Je l'utilise sur PC au bureau il a gros avantage à mon avis par rapport à Skype c'est que tu peux utiliser ton portable pour faire tes appels.


----------



## pascalformac (7 Février 2008)

voipcheap
tu as télechargé leur truc pour mac ?
là on rigole sec 
(c'est un exe... donc pas Mac  )

vraiment cheap quoi


----------



## AT43 (7 Février 2008)

Rigolo avant de foutre des autres lis bien ce que j'ai écrit et va voir sur leur site si tu sais lire, ce dont je doute à voir ta réponse.


----------



## Anonyme (7 Février 2008)

je crois que tu ne veux pas comprendre. Il est écrit: pour les utilsateurs mac ou linux, cliquez ici. et pas "available for mac and linux"

As tu été au bout? Oui? où as tu  vu une version Mac?

Pascal a raison, il n'y a pas de version mac actuellement, peut être plus tard mais pas aujourd'hui.
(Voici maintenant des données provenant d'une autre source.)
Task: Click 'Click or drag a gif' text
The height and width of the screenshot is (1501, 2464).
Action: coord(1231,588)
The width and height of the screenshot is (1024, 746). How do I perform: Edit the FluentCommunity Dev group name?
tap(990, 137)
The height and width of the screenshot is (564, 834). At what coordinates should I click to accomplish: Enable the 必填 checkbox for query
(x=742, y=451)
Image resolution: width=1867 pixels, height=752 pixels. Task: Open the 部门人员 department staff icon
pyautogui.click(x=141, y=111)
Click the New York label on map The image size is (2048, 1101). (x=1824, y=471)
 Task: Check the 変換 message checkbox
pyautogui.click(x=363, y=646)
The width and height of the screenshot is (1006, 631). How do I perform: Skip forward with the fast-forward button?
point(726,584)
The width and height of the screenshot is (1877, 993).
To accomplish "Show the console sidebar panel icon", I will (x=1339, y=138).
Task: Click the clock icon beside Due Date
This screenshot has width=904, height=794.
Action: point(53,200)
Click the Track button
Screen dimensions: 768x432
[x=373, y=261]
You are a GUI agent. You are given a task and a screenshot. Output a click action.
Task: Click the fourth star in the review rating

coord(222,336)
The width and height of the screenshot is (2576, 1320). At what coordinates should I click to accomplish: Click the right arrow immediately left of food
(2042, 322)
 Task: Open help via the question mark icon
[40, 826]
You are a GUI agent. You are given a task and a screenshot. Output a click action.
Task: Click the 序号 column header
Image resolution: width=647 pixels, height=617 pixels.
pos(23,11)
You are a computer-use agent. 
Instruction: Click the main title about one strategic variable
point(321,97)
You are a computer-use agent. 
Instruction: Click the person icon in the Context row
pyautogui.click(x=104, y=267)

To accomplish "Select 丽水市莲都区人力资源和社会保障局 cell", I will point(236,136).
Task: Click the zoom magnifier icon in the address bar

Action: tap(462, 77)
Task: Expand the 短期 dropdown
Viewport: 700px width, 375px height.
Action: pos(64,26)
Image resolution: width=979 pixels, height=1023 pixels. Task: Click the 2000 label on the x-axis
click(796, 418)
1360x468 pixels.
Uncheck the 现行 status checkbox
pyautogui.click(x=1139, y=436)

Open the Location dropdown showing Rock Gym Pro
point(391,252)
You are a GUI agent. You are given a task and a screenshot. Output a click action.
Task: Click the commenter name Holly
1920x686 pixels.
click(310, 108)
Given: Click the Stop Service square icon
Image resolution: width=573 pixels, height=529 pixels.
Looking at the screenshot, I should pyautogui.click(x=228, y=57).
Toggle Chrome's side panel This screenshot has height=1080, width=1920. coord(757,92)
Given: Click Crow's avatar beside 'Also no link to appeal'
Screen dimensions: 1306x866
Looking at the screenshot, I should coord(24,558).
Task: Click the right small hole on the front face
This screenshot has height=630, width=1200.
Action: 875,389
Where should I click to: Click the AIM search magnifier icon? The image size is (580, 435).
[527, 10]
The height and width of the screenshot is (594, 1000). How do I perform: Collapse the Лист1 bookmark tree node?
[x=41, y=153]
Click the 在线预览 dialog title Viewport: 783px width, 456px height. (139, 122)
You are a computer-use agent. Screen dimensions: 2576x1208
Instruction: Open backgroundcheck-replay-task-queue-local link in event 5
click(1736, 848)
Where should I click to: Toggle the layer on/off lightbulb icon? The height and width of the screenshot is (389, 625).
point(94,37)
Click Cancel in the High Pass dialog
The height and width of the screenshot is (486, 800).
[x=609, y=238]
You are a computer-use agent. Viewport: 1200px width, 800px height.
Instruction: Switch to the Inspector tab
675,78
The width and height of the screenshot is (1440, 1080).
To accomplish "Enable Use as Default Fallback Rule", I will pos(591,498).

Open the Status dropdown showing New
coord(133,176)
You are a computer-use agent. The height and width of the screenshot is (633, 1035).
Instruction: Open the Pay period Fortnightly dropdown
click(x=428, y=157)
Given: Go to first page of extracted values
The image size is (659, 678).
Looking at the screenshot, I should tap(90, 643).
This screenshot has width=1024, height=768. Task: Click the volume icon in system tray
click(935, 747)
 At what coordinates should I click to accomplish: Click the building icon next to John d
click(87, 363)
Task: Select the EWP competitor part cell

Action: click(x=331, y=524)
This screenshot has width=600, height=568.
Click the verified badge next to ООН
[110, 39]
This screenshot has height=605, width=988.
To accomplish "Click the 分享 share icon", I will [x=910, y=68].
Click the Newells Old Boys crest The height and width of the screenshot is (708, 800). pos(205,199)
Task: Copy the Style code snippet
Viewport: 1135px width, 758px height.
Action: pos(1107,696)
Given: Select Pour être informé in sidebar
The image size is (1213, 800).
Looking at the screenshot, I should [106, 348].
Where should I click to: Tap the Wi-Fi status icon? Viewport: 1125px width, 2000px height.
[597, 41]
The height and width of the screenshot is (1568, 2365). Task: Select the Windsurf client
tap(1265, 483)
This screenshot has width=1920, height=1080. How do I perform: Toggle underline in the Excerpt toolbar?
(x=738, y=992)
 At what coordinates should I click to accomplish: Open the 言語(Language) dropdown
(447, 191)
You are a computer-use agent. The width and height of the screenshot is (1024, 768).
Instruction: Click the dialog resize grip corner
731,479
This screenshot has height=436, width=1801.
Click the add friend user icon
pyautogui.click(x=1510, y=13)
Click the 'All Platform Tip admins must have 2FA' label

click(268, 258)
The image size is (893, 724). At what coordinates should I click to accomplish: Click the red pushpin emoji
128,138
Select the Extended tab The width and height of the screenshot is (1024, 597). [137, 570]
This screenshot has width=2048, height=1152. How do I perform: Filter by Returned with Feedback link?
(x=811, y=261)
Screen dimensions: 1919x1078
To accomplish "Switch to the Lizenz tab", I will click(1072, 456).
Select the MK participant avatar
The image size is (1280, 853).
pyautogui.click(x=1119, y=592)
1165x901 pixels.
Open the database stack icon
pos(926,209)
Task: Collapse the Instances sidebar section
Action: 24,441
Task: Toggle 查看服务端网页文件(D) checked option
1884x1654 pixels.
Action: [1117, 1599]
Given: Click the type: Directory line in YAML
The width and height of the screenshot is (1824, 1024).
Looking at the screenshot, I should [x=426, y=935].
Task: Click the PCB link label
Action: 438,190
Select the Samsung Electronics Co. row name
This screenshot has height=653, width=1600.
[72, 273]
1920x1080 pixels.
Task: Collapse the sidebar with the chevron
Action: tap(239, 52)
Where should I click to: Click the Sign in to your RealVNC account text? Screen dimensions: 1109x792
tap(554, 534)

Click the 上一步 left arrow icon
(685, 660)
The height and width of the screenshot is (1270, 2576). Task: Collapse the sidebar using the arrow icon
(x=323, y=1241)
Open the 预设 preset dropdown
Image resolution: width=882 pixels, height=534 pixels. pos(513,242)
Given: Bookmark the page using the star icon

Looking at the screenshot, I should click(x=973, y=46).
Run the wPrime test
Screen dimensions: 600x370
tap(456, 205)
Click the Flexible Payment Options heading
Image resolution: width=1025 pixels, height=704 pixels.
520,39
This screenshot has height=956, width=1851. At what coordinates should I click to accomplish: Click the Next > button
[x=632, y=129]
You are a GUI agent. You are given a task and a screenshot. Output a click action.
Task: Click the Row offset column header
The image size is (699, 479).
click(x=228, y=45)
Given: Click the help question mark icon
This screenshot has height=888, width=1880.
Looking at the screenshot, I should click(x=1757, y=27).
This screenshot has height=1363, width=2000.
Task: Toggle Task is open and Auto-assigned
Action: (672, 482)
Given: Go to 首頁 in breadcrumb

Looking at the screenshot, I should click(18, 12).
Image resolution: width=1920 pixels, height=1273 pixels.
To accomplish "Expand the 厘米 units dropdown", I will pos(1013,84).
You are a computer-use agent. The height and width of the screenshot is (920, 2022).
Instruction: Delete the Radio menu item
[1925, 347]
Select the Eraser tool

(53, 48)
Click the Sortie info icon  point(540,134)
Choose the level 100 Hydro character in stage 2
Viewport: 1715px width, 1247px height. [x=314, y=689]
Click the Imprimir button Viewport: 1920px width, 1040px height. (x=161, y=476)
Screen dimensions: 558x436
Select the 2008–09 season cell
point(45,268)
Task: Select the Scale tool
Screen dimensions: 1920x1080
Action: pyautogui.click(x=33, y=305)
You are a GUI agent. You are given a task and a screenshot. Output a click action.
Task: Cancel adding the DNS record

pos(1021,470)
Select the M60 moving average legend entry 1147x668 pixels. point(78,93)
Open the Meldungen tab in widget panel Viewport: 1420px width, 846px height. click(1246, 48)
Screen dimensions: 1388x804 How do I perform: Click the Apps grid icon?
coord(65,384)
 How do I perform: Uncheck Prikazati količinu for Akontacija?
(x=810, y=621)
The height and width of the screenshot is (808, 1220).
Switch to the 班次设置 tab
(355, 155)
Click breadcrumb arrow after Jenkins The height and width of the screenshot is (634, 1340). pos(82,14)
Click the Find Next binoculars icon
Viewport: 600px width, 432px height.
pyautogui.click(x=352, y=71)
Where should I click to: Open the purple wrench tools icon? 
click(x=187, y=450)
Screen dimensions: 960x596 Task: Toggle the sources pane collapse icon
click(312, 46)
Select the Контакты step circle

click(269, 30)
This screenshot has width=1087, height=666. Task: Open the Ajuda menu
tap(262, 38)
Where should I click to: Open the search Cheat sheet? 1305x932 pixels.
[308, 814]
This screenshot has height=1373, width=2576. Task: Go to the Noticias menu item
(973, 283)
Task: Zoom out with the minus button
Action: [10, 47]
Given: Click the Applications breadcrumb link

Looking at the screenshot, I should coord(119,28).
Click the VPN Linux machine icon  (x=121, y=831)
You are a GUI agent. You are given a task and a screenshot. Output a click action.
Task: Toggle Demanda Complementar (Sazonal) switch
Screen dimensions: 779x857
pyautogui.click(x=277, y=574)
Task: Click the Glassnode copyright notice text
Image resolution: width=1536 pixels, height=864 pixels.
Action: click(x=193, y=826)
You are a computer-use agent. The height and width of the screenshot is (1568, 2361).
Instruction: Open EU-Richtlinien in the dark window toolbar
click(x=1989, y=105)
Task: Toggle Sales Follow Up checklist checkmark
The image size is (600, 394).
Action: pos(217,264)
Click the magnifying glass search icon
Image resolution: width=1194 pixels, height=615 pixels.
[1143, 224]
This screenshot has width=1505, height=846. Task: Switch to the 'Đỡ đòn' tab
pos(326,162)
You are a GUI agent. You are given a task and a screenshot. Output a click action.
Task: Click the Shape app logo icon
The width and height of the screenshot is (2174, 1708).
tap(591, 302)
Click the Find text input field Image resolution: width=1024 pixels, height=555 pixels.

Par contre, ils récuperent bien les adresses mail... pour quoi faire???

Enfin, la dernière fois que j'ai téléchargé une version pc de trillian où la mention garantie sansspyware ou addware grantie... résultat 3 jours a chasser ctte S*****e de M*** de addware qui m'ouvrait une page météo


----------



## pascalformac (7 Février 2008)

AT43 a dit:


> Rigolo avant de foutre des autres lis bien ce que j'ai écrit et va voir sur leur site si tu sais lire, ce dont je doute à voir ta réponse.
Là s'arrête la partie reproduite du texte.